Data extracts section start

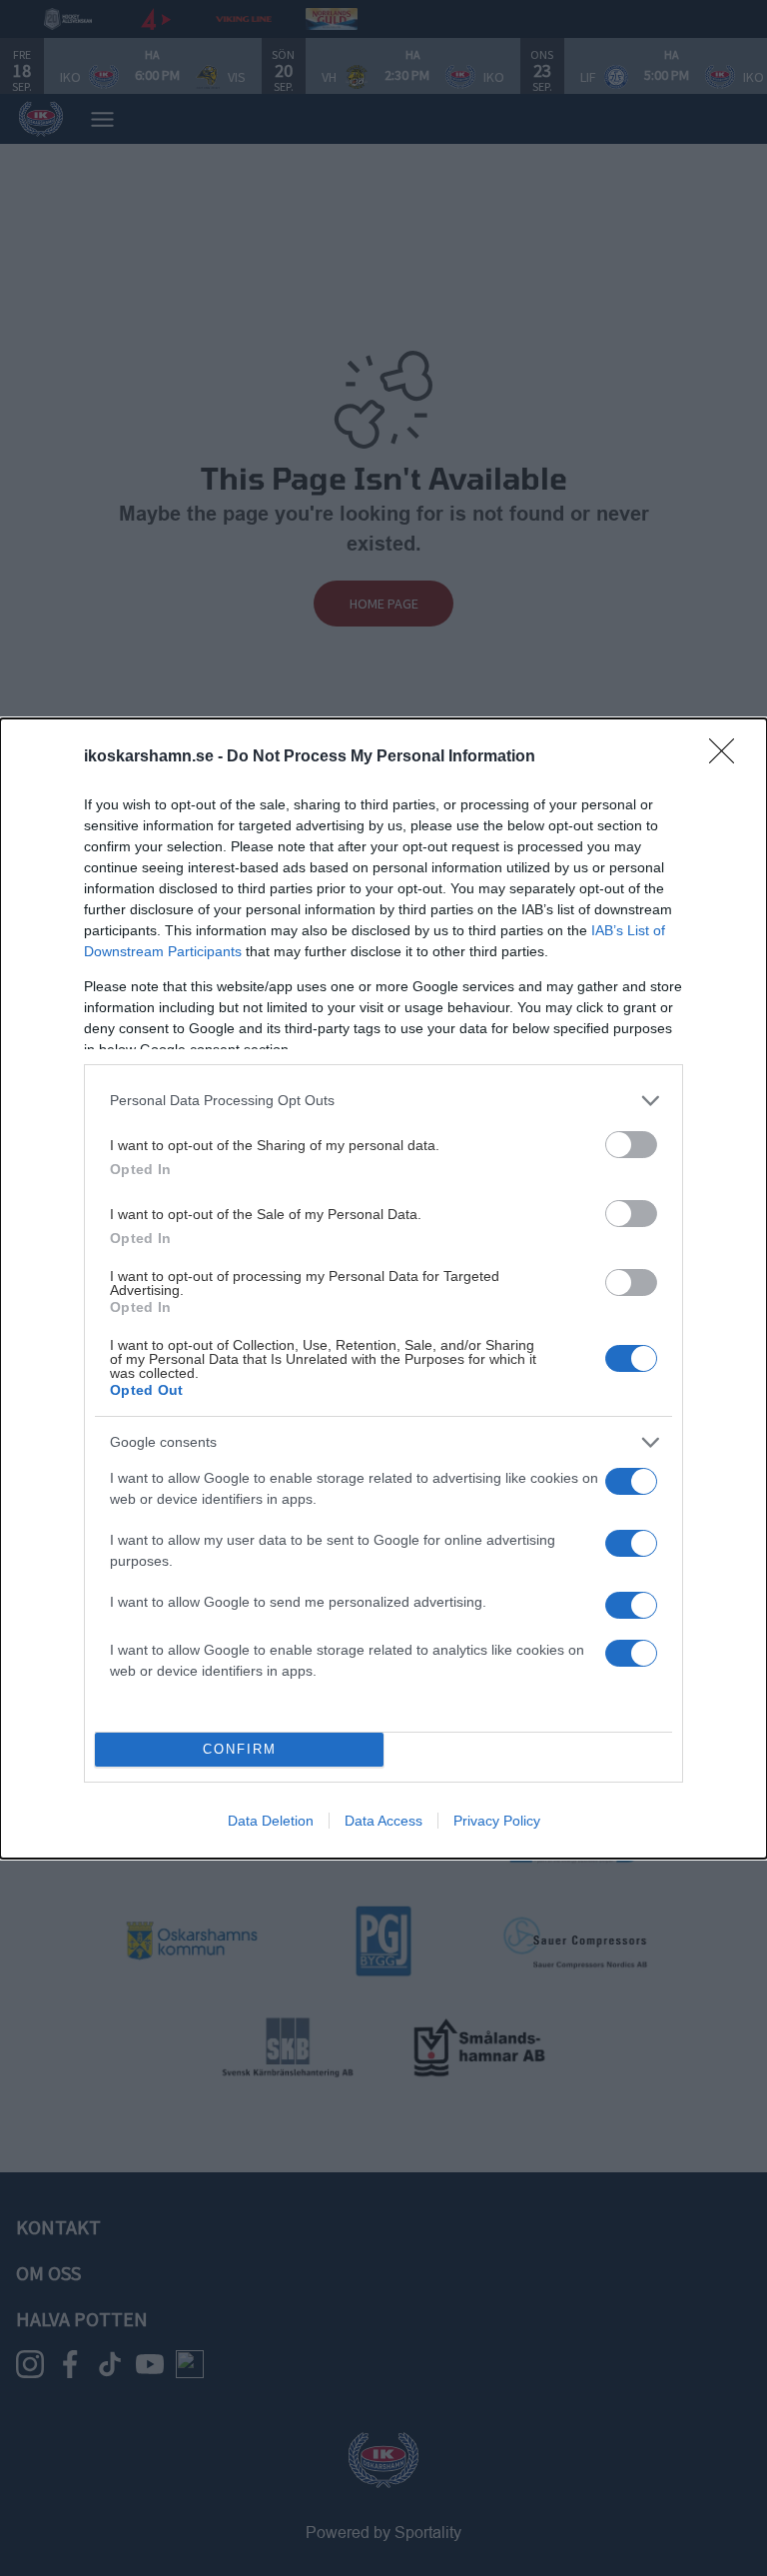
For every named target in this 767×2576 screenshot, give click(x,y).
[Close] (728, 757)
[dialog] (383, 1288)
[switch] (631, 1144)
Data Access (383, 1821)
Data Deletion (271, 1821)
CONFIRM (240, 1749)
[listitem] (383, 1100)
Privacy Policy (496, 1821)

Data extracts section end

▸ Problem to work on
Take every line from the one containing "Data Deletion (271, 1821)" to the end of the listing and output it exactly, with nothing else.

▸ Written response
Data Deletion (271, 1821)
CONFIRM (240, 1749)
[listitem] (383, 1100)
Privacy Policy (496, 1821)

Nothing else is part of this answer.